Em calhando...
Lembro-me bem, Filipe: vinha eu ontem de Alvalade a digerir o melão do empate com o Moreirense enquanto pelo relato da telefonia escutava os comentadores de serviço a tecer rasgados elogios à equipa azul e branca, que já falhara várias ocasiões de golo, na exacta medida em que depreciavam a postura constrangida do Benfica, esmagados que estavam com a autoridade dos donos da casa. Até que o Lima marcou o primeiro golo, julgo que pouco depois da meia hora de jogo. “Olha-me a sorte dos lampiões… calhou!” Foi o que eu pensei. Confesso que não vi o resto do jogo, que esta coisa de um pai de família quando chega a casa tem outras prioridades e contrapartidas a prestar, principalmente quando passou a tarde de Domingo precisamente na bola.

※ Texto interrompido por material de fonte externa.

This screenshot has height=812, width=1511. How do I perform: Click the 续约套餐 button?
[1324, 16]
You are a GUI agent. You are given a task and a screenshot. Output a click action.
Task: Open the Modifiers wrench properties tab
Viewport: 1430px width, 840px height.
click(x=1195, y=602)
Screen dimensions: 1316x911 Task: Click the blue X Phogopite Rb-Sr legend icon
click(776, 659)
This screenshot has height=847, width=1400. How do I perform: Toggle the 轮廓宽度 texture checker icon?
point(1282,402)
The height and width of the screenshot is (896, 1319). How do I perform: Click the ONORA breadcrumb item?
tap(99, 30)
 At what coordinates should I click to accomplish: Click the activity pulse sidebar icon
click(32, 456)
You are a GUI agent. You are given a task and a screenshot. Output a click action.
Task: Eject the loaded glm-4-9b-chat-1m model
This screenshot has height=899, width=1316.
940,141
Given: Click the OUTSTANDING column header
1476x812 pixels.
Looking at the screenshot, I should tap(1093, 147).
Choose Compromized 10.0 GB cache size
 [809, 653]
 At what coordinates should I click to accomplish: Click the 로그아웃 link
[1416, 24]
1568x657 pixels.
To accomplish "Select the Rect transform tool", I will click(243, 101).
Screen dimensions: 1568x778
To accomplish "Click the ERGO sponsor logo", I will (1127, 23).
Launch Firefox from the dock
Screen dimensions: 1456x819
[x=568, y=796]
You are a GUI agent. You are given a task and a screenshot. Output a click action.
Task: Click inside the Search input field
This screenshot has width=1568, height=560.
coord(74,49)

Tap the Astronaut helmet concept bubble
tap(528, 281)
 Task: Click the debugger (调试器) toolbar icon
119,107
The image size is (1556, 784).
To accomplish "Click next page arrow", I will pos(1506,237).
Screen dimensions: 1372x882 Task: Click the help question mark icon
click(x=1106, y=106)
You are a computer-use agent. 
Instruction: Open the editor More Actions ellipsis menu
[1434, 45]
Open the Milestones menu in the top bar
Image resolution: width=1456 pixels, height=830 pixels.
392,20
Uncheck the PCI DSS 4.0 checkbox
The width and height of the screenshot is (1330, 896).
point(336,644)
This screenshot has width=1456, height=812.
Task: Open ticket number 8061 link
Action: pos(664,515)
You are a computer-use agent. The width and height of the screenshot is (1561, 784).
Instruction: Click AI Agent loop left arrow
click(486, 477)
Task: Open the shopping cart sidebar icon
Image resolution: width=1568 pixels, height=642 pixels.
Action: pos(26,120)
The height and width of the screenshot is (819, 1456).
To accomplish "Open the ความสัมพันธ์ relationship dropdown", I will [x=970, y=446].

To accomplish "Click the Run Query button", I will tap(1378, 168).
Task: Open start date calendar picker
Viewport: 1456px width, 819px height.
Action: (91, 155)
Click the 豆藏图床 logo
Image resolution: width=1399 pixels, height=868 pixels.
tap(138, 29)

Vem isto a propósito do estranho e súbito veredicto repetido mil vezes pelas sumidades da bola que enxameiam os canais por cabo e os jornais da especialidade ou nem por isso, que a malta consome na ânsia de prolongar o gozo da vitória ou encontrar bodes expiatórios que amenizem a depressão da derrota: a vitória do Carnide reflectia afinal uma exibição brilhante e uma extraordinária estratégia por parte de Jorge Jesus
Ora acontece que, tão certo quanto Jorge Jesus ser um bom treinador, os resultados do futebol dependem em grande medida do factor “calhar”, que os portugueses tão bem exprimem com o “em calhando”. Acontece que "em calhando" uma ou duas bolas na trave, um montículo de relva que desvia a bola, podem custar três pontos. Não, não é só do campo inclinado pelo árbitro vendido, da capacidade de liderança do treinador, da qualidade táctica e técnica de um mais ou menos harmonioso conjunto de jogadores que depende um resultado da bola. Em calhando num dia mau ou num dia feliz, perde-se ou ganha-se um jogo, essa é que é essa! Com a regra do “em calhando” perdem-se campeonatos e despedem-se treinadores. A regra do "em calhando" é preponderante e obviamente não é a única com influência no resultado, mas é precisamente essa que dá magia ao futebol: o Benfica ontem jogou pouco, mas calhou ganhar - ficaram felizes os lampiões, não há quem os ature. E a segunda parte do Sporting seria suficiente para a vitória... mas não calhou. De resto, caro Filipe, se não sabes ficas a saber que esta regra é verdade cientifica, excepto com os chatos dos alemães.